# [WHAT NEEDS TO BE DONE]
Below is a block of records. Copy every line in it that contains the word "Insert".
------ DATA ------
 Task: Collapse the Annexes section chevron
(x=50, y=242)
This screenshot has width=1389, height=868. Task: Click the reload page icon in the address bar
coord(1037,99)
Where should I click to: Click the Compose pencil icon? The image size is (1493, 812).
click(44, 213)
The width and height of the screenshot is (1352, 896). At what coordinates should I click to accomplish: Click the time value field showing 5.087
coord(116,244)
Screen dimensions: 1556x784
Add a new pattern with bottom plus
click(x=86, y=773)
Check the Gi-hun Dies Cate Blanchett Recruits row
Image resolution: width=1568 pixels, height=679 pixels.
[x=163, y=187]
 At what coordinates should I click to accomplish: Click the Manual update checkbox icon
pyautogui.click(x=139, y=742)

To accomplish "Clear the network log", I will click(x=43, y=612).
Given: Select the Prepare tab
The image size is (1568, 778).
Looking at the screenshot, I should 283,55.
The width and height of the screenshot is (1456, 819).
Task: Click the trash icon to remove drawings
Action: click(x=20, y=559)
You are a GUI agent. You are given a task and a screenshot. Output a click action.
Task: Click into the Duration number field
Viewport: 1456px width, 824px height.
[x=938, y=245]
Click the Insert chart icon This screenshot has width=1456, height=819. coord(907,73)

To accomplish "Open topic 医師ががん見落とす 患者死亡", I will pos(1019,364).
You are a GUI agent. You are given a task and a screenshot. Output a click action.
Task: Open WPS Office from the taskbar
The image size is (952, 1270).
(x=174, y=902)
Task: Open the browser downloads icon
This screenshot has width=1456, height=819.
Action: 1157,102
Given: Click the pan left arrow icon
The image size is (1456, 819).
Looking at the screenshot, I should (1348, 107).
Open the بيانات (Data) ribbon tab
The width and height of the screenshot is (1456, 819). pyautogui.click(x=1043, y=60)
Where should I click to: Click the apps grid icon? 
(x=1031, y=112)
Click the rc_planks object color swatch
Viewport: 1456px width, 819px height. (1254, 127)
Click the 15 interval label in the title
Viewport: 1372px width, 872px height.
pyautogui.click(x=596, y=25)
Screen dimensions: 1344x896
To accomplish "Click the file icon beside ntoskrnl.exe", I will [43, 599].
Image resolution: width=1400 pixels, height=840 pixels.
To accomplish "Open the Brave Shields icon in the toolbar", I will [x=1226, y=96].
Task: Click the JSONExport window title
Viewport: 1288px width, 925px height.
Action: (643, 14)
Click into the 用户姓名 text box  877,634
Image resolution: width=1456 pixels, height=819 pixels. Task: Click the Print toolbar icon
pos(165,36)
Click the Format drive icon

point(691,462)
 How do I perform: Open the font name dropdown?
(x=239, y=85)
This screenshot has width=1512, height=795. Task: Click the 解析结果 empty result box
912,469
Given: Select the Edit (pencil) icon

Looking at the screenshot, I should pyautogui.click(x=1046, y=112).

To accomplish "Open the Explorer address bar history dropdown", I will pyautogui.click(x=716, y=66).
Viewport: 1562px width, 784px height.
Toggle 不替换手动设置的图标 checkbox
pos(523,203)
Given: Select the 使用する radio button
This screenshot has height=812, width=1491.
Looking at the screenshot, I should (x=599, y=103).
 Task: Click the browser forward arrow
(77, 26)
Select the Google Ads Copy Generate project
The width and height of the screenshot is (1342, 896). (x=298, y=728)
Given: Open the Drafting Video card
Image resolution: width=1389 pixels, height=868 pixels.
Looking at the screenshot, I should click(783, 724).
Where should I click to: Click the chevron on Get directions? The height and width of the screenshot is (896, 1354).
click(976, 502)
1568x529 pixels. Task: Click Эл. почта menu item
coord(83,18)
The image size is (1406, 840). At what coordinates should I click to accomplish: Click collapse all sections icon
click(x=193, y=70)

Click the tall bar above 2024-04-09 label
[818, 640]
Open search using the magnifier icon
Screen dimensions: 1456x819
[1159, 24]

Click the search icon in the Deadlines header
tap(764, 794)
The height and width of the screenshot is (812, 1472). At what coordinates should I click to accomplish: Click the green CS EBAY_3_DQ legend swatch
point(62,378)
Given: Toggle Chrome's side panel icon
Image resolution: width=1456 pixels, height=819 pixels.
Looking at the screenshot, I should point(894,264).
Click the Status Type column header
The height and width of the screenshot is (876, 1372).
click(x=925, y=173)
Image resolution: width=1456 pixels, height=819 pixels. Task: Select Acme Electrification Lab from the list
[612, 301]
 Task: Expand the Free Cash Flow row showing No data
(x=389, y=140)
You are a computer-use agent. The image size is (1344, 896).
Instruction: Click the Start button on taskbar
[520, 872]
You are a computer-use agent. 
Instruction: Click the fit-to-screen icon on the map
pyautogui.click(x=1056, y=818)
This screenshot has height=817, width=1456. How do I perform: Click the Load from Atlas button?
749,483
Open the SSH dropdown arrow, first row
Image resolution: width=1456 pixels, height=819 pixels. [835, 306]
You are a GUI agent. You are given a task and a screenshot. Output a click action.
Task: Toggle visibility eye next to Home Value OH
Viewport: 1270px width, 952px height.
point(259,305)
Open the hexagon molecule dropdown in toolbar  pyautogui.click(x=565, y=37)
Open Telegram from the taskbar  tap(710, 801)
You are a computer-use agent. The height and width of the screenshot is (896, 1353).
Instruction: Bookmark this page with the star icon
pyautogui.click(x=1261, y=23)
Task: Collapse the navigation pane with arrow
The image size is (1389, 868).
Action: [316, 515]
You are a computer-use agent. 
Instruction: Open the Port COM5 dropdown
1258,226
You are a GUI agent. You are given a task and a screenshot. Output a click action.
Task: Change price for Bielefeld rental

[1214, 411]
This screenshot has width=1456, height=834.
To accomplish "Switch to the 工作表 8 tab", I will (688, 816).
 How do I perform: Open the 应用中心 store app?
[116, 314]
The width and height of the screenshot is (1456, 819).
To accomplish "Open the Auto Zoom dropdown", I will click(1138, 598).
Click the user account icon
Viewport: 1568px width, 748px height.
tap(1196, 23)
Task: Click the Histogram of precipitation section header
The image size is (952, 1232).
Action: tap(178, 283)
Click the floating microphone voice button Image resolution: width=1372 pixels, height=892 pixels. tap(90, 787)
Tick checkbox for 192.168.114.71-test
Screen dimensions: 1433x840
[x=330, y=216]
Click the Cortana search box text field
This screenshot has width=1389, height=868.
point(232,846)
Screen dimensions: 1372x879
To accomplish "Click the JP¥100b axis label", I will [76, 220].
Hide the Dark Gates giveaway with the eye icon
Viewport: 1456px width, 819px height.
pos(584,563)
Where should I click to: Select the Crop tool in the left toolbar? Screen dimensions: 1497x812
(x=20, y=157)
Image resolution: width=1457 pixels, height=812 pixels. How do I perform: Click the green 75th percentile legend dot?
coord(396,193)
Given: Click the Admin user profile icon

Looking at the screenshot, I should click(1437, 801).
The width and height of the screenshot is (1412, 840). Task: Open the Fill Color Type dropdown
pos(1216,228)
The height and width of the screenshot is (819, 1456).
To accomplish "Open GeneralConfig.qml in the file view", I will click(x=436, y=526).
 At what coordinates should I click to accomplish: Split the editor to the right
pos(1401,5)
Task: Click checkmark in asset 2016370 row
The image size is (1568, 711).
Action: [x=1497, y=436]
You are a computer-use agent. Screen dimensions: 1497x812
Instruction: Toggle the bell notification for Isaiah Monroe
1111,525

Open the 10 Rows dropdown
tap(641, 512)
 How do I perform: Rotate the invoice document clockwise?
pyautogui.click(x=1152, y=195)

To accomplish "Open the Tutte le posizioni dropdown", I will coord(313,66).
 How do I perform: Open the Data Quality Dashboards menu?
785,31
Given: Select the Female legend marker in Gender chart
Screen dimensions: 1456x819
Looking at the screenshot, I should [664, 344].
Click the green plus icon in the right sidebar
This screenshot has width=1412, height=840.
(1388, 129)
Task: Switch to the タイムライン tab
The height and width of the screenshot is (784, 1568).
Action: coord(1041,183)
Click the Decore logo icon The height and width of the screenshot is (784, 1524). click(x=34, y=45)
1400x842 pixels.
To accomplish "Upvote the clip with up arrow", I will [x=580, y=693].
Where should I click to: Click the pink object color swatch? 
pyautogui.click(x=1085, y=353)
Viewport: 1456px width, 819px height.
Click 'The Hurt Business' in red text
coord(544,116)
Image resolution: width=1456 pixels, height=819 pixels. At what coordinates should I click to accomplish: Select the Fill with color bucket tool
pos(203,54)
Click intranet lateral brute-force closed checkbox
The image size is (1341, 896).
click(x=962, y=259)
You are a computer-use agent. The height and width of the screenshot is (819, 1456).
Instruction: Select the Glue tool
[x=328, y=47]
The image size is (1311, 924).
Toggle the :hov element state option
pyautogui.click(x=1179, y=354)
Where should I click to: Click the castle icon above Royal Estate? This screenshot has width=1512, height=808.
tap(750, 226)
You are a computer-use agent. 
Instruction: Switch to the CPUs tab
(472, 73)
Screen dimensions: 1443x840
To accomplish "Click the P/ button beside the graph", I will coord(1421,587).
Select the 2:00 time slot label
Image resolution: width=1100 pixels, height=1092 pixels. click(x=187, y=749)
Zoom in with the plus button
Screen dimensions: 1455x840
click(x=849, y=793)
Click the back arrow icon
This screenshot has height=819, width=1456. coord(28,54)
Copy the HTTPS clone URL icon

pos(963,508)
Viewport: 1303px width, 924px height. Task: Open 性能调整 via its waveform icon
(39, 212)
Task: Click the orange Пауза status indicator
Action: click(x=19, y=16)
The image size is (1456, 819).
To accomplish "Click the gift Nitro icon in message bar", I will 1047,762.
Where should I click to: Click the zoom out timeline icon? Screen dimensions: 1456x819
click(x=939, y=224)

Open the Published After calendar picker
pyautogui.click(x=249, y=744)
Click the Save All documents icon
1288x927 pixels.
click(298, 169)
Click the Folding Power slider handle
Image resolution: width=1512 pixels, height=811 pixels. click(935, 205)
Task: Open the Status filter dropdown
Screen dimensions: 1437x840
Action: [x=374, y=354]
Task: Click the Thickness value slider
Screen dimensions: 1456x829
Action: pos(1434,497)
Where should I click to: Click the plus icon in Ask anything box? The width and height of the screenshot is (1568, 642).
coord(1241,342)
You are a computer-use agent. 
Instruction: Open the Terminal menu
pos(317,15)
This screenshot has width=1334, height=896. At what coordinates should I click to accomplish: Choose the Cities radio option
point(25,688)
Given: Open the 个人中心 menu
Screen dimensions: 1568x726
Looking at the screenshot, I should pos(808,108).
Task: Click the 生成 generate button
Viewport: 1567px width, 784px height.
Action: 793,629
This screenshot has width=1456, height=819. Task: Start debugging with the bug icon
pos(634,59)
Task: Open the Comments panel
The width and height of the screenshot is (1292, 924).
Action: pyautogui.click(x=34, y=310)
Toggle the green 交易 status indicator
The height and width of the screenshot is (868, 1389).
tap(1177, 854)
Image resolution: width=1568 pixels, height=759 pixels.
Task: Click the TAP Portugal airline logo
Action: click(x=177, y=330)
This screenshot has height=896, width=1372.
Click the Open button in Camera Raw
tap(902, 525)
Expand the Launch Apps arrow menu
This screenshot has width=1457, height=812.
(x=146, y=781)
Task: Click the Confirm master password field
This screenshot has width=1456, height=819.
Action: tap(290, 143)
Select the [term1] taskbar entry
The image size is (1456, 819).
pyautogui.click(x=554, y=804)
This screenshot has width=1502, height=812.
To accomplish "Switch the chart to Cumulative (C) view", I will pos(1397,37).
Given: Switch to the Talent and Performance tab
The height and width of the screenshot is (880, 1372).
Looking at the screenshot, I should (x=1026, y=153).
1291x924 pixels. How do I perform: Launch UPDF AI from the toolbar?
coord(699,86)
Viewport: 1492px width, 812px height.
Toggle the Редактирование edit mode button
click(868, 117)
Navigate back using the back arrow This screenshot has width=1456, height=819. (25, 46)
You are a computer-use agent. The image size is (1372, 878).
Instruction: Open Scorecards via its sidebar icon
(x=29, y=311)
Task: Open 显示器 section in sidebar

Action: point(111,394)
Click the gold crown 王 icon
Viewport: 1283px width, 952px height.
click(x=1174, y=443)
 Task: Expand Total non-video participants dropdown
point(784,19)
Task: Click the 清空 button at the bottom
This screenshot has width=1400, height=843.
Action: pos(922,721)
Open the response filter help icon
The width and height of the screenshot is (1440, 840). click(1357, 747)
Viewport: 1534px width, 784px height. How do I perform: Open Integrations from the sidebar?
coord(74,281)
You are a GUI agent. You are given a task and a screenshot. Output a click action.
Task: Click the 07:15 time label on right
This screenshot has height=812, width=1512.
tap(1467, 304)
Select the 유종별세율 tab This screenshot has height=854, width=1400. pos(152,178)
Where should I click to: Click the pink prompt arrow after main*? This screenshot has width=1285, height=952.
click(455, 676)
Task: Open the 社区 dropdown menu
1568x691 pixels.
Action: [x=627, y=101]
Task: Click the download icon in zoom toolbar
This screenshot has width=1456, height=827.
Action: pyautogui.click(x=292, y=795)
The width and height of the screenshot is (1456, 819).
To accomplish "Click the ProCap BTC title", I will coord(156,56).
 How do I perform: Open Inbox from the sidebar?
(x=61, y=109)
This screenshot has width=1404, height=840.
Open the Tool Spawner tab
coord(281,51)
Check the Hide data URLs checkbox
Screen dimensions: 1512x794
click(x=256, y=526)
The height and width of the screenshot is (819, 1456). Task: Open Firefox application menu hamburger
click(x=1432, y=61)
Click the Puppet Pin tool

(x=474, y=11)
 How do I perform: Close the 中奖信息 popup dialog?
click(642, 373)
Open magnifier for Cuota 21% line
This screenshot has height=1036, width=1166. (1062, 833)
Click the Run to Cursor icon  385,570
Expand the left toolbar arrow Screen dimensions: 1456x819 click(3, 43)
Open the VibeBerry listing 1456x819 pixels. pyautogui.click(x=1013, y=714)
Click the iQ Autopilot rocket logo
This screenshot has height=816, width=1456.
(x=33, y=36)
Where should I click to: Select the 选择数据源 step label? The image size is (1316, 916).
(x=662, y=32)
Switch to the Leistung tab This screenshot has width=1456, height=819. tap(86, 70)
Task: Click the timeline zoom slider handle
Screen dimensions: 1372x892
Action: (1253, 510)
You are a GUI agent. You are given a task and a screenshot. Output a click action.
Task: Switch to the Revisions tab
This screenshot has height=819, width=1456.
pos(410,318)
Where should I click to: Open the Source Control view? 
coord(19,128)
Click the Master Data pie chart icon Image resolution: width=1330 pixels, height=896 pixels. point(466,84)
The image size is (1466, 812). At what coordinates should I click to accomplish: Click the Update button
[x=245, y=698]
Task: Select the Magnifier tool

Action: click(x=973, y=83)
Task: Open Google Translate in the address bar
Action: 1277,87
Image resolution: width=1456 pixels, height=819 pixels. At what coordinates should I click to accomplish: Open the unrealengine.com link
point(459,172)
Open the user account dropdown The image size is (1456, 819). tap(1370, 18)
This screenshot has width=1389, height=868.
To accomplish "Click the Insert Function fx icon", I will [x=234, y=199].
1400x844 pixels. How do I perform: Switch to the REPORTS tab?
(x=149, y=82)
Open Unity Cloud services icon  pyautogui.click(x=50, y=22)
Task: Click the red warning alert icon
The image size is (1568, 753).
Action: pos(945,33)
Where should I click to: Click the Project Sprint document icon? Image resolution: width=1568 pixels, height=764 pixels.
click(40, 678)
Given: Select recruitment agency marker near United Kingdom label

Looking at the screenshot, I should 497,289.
------
# [EXERCISE RESPONSE]
Click the Insert chart icon This screenshot has width=1456, height=819. coord(907,73)
To accomplish "Click the Insert Function fx icon", I will [x=234, y=199].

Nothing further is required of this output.